Why is it more difficult to write a virus for a Mac OS than Windows?
Here are few, there are others as well.
• All Windows background processes/daemons are spawned from a single hyper-privileged process and referred to as services.
• By default, Windows launches all services with SYSTEM-level privileges.
• SYSTEM is a pseudo-user (LocalSystem) that trumps Administrator (like UNIX's root) in privileges. SYSTEM cannot be used to log in, but it also has no password, no login script, no shell and no environment, therefore
• The activity of SYSTEM is next to impossible to control or log.
• Most of the code running on any Windows system at a given time is related to services, most or all of which run with SYSTEM privileges, therefore
• Successful infection of running Windows software carries a good chance of access to SYSTEM privileges.

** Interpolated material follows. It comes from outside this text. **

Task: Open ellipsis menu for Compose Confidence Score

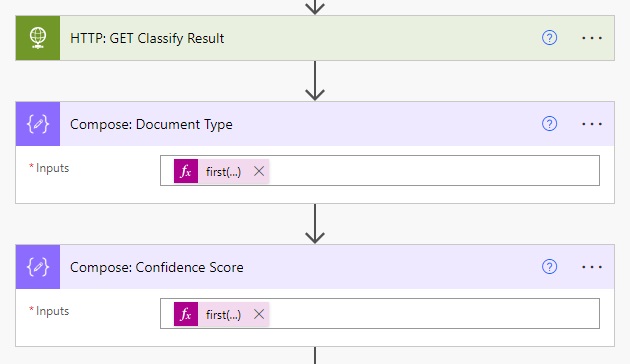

• Windows buries most privileged software, service executables and configuration files in a single, unstructured massive directory (SYSTEM32) that is frequently used by third parties. Windows will notify you on an attempt to overwrite one of its own system files stored here, but does not try to protect privileged software.
• Microsoft does not sign or document the name and purpose of the files it places in SYSTEM32.
• Windows has no equivalent to OS X's bill of materials, so it cannot validate permissions, dates and checksums of system and third-party software.
• Windows requires that users log in with administrative privileges to install software, which causes many to use privileged accounts for day-to-day usage.
• Windows requires extraordinary effort to extract the path to, and the files and TCP/UDP ports opened by, running services, and to certify that they are valid.
• Microsoft made it easy for commercial applications to refuse a debugger's attempt to attach to a process or thread. Attackers use this same mechanism to cloak malware. A privileged user must never be denied access to a debugger on any system. My right to track down malware on my computers trumps vendors' interests in preventing piracy or reverse-engineering. Maintaining that right is one of the reasons that open source commercial OS kernels are so vital.
• Access to the massive, arcane, nearly unstructured, non-human-readable Windows Registry, which was to be obsolete by now, remains the only resource a Windows attacker needs to analyze and control a Windows system.
• Another trick that attackers learned from Microsoft is that Registry entries can be made read-only even to the Administrator, so you can find an exploit and be blocked from disarming it.
• Malicious code or data can be concealed in NTFS files' secondary streams. These are similar to HFS forks, but so few would think to look at these.
• One of the strongest tools that Microsoft has to protect users from malware is Access Control Lists (ACLs), but standard tools make ACLs difficult to employ, so most opt for NTFS's inadequate standard access rights.
Why this can't happen under OS X:
• OS X has no user account with privileges exceeding root.
• Maximum privilege is extended only to descendants of process ID 1 (init or Darwin's launchd), a role that is rarely used and closely scrutinized.
• Unlike services.exe, launchd executes daemons and scheduled commands in a shell that's subject to login scripts, environment variables, resource limits, auditing and all security features of Darwin/OS X.
• Apple's daemons have man pages, and third parties are duty-bound to provide the same. Admins also expect to be able to run daemons, with verbose reporting, in a shell for testing.
• OS X Man pages document daemons' file dependencies, so administrators can easily rework file permissions to match daemons' reduced privileges.
• Launchd can tripwire directories so that if they're altered unexpectedly, launchd triggers a response.
• If an attacker takes over a local or remote console, any effort to install software or alter significant system settings cannot proceed without entering the administrator's user name and password, even if the console is already logged in as a privileged user. In other words, even having privileges doesn't ensure that even an inside hacker can arrange to keep them.
• OS X has a single console and a single system log, both in plain text.
• OS X's nearest equivalent to the Registry is Netinfo, but this requires authentication for modification. In later releases of OS X, it is fairly sparse.
• Applications have their own per-user and system-wide properties files, private Registries if you like, stored in human-readable files in standard locations.
• Every installed file is traceable to a bill of materials that can verify that the file is meant to exist, and that it and all of its dependencies match their original checksums. Mac users, back up and protect your Receipts folder!
• The directories used to hold OS X's privileged system executables are sacred. Anything new that pops up there is immediately suspect.